Exercise description - Looking through the listing, how many of its lines hold the word "click"? Answer with only the number.

-----

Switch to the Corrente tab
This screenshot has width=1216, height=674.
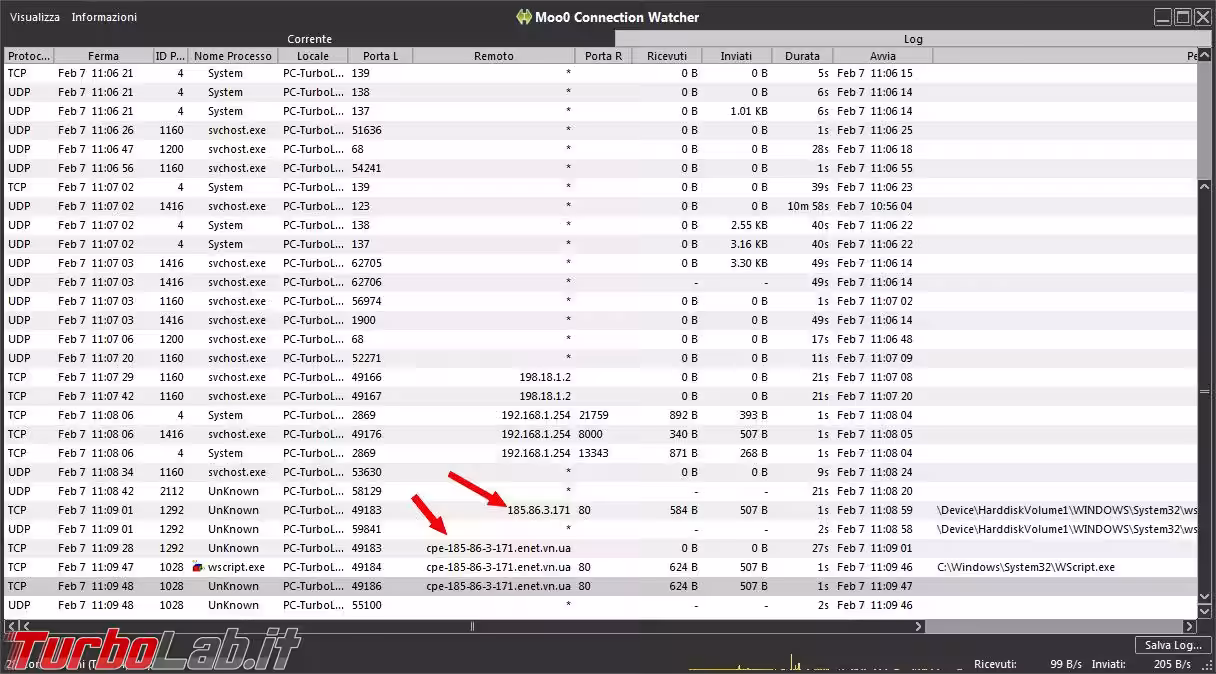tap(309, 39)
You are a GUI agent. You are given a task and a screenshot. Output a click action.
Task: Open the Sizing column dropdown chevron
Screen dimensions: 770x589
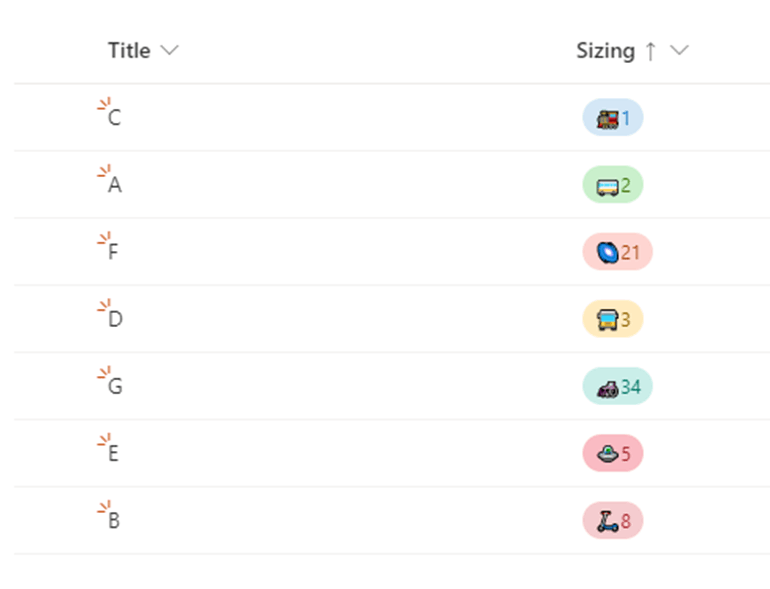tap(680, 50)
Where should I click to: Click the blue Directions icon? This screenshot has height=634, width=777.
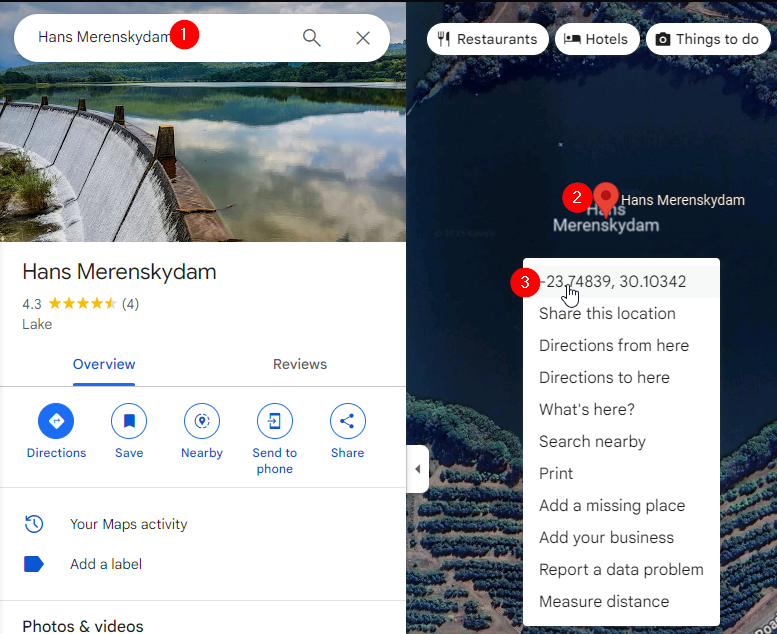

-----

The completed task - 2